• _AIM OF THE EXERCISE_
Tally the lines below containing "agent" and report only the total.

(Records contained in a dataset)
※

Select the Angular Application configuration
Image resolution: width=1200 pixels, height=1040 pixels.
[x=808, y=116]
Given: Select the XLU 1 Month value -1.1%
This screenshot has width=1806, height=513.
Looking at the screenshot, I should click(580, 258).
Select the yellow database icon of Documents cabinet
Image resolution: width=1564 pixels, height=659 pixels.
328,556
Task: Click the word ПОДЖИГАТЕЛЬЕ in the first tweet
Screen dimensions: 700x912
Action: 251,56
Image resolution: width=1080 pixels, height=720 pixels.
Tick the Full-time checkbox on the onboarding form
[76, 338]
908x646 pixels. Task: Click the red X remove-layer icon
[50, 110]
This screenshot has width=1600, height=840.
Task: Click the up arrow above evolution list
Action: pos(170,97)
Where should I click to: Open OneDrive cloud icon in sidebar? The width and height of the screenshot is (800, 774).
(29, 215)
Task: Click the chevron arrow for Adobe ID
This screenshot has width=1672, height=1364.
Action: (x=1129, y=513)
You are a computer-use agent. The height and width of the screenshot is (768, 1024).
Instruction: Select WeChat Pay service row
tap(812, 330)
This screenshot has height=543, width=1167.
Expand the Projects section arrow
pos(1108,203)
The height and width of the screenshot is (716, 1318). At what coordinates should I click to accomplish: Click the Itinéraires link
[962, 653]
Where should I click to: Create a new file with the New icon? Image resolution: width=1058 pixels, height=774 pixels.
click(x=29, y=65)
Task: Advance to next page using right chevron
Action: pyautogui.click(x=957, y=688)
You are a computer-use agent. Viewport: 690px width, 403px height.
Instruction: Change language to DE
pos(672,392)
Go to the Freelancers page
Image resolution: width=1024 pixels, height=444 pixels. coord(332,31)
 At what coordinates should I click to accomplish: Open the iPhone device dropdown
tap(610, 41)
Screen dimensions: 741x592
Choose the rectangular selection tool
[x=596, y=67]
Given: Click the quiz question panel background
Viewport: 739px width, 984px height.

※

• _OUTPUT FOR THIS TASK_
2